I understand, but if an individual carries the derived T variant of rs8045560, this means that he/she lacks the ancestral C variant of rs8045560 that is associated with darker skin. Ergo, the derived allele is linked with a lighter pigmentation. Please see the HGDP map - the derived allele is highest among European populations [14]. With that said, the Motala bit indicates that "MC1R alleles have been found in various prehistoric European populations, such as in Motala culture burials dating from the Mesolithic (~8,000 year ago)"; it doesn't mention the rs8045560 allele specifically. Perhaps "also" would have been a more preferable sentence connector. Anyway, the claim that "no evidence is known for positive selection of MC1R alleles in Europe" is absolutist. Savage analysed this and found that "Tajima's D statistic suggested the presence of positive selection in individuals from Europe" [15]. Given this, I think at least the phrasing here should be softened to something like "it is uncertain whether there has been positive selection of MC1R alleles among individuals from Europe". Soupforone (talk) 14:42, 25 June 2016 (UTC)[reply]

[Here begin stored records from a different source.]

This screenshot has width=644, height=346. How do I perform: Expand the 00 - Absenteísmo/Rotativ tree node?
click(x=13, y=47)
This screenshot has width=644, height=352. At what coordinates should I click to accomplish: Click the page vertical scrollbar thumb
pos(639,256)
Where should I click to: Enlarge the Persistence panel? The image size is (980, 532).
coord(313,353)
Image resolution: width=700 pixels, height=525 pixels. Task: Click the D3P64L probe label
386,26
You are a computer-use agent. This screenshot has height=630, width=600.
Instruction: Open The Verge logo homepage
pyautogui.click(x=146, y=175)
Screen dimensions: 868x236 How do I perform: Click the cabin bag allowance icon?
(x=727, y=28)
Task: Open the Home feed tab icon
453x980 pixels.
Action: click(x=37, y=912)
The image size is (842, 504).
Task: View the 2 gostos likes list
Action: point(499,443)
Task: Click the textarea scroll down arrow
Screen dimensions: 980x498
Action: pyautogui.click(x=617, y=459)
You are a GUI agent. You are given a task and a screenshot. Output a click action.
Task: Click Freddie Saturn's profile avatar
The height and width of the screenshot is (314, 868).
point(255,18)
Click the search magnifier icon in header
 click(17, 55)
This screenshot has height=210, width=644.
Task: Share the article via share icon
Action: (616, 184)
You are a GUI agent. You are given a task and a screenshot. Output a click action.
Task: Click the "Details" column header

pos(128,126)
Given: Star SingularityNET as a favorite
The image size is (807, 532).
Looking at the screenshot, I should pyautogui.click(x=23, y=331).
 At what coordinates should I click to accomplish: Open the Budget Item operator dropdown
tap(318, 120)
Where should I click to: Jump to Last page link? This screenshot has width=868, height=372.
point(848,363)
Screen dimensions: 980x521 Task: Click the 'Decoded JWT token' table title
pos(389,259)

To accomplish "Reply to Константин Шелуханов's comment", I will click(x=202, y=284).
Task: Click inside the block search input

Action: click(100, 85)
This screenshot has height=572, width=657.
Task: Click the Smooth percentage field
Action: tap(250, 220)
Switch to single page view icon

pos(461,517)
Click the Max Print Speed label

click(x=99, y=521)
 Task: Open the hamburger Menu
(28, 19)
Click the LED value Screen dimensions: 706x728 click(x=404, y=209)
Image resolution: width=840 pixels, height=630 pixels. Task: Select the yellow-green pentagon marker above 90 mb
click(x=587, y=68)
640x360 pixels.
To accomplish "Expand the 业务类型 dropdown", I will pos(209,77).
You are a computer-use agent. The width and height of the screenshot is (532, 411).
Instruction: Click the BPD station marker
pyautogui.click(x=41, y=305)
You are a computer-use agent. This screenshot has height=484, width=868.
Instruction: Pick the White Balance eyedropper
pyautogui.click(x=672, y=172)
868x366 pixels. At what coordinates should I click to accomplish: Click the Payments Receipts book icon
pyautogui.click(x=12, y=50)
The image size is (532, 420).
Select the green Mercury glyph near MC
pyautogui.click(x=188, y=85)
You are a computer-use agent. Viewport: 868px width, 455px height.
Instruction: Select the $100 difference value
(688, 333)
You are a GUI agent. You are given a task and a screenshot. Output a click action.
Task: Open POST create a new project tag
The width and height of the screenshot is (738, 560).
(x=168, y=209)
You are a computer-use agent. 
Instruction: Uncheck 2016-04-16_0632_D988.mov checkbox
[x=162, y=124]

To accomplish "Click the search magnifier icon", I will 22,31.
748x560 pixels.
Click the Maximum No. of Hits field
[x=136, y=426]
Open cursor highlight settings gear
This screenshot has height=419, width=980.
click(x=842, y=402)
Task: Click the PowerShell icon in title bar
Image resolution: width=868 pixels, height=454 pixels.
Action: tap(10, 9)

It would be nice if it worked that simply, but biology is far more complicated - I mean, 50% of Danes don't have dark skin do they? I suspect the reason there's no association of rs8045560 with light-skinned populations is that the genes that *do* cause light skin effectively bypasss the effects of MC1R - it doesn't matter if your toaster is set to light, medium or dark if it's not plugged in and the switch is off, nor if you have no bread. That's why we see random-looking frequencies in Europe but consistent near-fixation in Africa - the allele has no effect on already depigmented skin and so just propagates randomly.
Savage's study doesn't show Tajima's D results for each allele but only for the set, and as I said before, gives mixed and borderline significant results - if MC1R was positively selected for in Europeans it wasn't across the board and wasn't very strong. The fact that the populations showing signs of selection are in the Meditteranean makes we wonder if it's not tanning response or olive skin alleles that are being detected, not the depigmentation ones.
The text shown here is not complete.